Conservatives like T. S. Eliot critiqued the Nanny State for engendering a culture of boredom. He, in particular, hoped that the existence of "classes" actually structured or ordered society to provide meaning: an existence that is more than "hollow."He was, of course, incorrect.
To be sure, Eliot could not have imagined that virtual reality – in its present near-total extent – could have ever been so possible. Much less he did not know that such is not only possible, but so widespread. It is now the rule.

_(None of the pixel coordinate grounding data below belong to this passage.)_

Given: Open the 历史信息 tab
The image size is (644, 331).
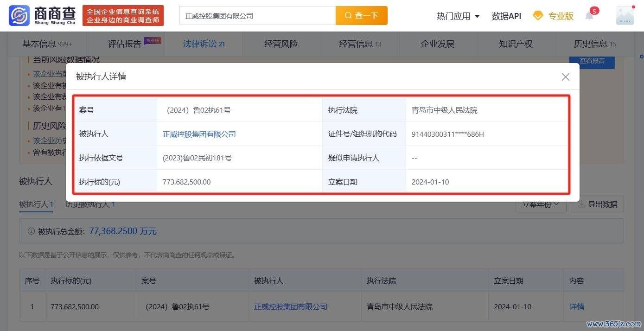Looking at the screenshot, I should click(x=594, y=44).
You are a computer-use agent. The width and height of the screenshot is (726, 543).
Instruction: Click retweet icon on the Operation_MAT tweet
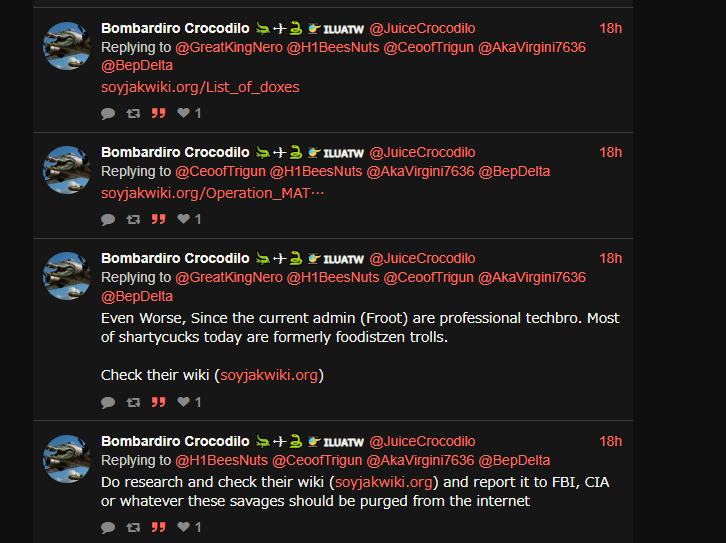coord(133,219)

The post-industrial society has made fools of conservatives (I speak as one). With its ubiquitous and polluted fog of virtual reality – which eclipses reality, or direct experience of creation – conservatives who would still like to use the historic language of reality are left speechless. God knows there are too many shrill and bumpkin voices who fly the conservative banner, but are really boorish right-wingers.
It turns out that the right wing is not conservative at all. They do not conserve: it goes without saying that they are not interested in conserving the environment; but neither are they interested in conserving quiet community, decent agriculture, home industry and Christian sexuality. They are not really interested in conserving or perpetuating the virtues nested in the Beatitudes – especially meekness.

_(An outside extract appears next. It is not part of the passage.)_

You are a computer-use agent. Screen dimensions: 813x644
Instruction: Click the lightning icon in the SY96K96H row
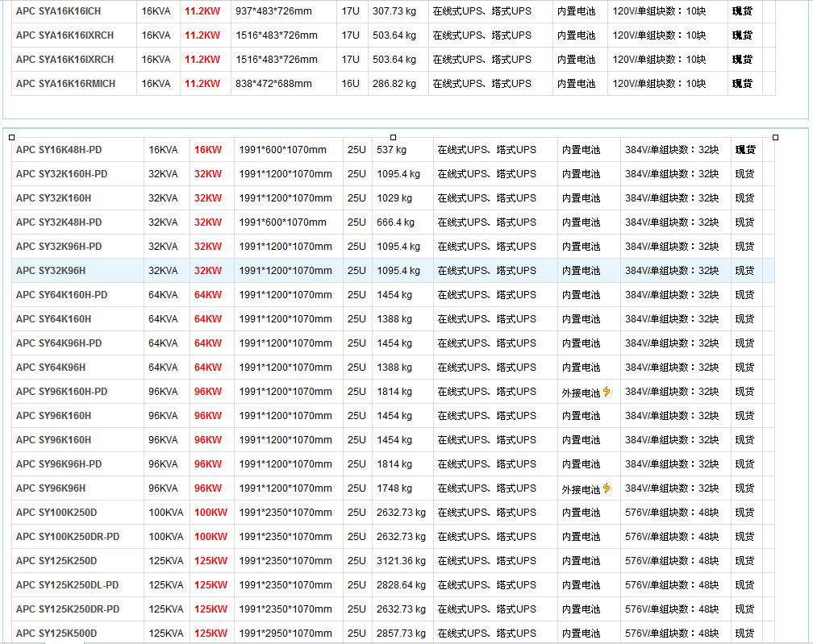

You may add, rightly, that the left wing cares not a whit for these things, and I am inclined to agree. The liberal movement has ever fought the Church and her moral witness: listen, if you've a mind to, to the cacophony of media slander against the "Thou Shalt Not's" of the Church. The left wing cannot tolerate, even in their vaunted multi-cultural sensitivity, the Church's insistence that one must not engage in physical or psychic sex outside the nuptial union; that one must not participate in the homosexual sub-culture; that one must not join or abet armed revolution or rebellion; that one must not speak or act in the customs of either Sodom or Gomorrah.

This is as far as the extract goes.